▸ **PROBLEM DETAILS**
Reproduce verbatim the lines from the line containing "You are a computer-use agent. Viewport: 1232px" up to and including the line containing "Looking at the screenshot, I should point(688,436).".

— START INPUT DATA —

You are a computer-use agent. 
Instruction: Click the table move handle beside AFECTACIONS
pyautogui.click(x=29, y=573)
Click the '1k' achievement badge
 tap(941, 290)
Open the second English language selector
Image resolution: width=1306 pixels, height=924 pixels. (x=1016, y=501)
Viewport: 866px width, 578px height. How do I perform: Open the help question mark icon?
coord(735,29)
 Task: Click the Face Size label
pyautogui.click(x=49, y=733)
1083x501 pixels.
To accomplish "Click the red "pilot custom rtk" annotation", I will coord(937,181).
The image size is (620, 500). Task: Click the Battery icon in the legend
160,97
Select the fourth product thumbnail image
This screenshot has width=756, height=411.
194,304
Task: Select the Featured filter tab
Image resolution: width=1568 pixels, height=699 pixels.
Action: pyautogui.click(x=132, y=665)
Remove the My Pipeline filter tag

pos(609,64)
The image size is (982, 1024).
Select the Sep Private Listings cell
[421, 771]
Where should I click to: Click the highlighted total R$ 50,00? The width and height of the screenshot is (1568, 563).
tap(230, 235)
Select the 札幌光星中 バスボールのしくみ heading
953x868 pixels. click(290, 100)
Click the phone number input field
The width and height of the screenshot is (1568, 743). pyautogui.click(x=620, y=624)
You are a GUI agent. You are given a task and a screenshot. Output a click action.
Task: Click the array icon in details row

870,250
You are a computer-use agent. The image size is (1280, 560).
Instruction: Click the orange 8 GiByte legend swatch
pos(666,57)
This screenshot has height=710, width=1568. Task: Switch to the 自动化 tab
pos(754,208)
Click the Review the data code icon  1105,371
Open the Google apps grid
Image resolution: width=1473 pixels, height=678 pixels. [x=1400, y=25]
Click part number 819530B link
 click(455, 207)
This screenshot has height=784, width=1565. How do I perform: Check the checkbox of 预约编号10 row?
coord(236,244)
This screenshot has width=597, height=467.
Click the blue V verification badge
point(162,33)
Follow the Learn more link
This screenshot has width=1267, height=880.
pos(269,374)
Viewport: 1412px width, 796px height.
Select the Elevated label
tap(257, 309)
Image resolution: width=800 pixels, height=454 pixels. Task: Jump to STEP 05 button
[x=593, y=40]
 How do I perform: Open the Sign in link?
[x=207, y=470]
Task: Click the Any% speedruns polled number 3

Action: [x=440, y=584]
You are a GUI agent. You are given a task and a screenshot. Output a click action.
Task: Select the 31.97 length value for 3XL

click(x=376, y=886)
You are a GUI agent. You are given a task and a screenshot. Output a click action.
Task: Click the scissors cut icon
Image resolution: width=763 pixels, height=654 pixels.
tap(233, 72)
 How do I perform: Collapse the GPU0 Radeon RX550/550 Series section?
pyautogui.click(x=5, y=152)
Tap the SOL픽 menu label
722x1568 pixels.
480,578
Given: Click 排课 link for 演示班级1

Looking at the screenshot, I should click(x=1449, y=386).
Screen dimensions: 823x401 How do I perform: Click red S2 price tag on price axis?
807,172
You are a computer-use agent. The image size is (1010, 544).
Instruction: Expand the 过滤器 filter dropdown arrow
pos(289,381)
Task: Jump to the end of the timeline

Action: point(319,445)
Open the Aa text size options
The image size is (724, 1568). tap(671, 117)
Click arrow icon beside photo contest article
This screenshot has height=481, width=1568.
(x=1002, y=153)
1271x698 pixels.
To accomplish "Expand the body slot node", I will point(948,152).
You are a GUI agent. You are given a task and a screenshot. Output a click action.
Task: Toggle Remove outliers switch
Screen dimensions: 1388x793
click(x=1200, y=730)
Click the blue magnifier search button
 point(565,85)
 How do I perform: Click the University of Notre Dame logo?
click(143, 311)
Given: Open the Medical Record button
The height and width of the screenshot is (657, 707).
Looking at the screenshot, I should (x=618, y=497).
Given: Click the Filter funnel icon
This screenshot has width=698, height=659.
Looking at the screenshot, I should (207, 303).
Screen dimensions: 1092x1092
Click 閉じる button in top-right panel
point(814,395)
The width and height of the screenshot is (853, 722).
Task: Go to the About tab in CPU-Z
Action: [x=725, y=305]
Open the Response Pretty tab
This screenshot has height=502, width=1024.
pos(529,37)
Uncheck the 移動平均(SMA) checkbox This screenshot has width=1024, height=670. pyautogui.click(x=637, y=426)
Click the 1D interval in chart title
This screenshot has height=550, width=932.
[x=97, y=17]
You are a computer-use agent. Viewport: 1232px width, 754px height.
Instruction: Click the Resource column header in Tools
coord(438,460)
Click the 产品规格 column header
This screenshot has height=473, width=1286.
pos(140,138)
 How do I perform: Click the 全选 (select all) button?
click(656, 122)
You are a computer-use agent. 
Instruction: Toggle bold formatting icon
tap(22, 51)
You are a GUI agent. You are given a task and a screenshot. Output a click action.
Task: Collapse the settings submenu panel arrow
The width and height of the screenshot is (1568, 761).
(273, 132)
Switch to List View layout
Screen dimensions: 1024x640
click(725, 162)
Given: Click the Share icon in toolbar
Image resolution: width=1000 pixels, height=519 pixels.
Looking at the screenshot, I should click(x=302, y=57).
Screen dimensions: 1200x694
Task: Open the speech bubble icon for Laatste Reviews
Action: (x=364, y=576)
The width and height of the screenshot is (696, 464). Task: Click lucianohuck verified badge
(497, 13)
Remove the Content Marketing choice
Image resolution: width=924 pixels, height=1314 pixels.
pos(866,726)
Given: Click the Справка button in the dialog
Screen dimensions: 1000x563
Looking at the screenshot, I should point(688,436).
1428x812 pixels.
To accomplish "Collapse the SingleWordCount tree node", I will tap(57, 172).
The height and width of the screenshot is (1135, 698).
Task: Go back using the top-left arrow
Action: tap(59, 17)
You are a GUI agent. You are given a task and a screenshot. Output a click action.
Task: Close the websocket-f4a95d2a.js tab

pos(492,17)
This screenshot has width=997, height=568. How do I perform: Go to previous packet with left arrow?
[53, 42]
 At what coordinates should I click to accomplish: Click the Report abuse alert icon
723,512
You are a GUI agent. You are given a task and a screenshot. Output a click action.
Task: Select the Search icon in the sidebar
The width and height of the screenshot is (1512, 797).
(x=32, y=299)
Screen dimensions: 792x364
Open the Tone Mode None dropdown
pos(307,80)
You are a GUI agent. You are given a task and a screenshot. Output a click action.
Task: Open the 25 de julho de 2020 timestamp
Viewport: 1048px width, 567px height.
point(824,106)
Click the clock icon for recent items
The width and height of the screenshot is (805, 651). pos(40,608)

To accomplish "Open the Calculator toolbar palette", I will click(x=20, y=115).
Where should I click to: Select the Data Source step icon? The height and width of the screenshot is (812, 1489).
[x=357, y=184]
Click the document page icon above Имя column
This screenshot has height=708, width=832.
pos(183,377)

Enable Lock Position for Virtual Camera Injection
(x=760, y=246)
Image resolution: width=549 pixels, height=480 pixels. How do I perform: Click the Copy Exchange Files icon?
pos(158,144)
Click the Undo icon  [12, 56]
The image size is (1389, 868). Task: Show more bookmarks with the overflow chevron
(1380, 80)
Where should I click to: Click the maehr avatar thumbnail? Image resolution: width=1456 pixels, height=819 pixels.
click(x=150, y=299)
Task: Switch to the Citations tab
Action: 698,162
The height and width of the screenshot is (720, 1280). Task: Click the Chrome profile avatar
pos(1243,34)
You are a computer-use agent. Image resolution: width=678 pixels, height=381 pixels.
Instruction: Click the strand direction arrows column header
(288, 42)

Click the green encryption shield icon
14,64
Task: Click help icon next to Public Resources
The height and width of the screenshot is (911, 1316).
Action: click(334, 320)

— END INPUT DATA —

▸ **WRITTEN REPLY**
You are a computer-use agent. Viewport: 1232px width, 754px height.
Instruction: Click the Resource column header in Tools
coord(438,460)
Click the 产品规格 column header
This screenshot has height=473, width=1286.
pos(140,138)
 How do I perform: Click the 全选 (select all) button?
click(656, 122)
You are a computer-use agent. 
Instruction: Toggle bold formatting icon
tap(22, 51)
You are a GUI agent. You are given a task and a screenshot. Output a click action.
Task: Collapse the settings submenu panel arrow
The width and height of the screenshot is (1568, 761).
(273, 132)
Switch to List View layout
Screen dimensions: 1024x640
click(725, 162)
Given: Click the Share icon in toolbar
Image resolution: width=1000 pixels, height=519 pixels.
Looking at the screenshot, I should click(x=302, y=57).
Screen dimensions: 1200x694
Task: Open the speech bubble icon for Laatste Reviews
Action: (x=364, y=576)
The width and height of the screenshot is (696, 464). Task: Click lucianohuck verified badge
(497, 13)
Remove the Content Marketing choice
Image resolution: width=924 pixels, height=1314 pixels.
pos(866,726)
Given: Click the Справка button in the dialog
Screen dimensions: 1000x563
Looking at the screenshot, I should point(688,436).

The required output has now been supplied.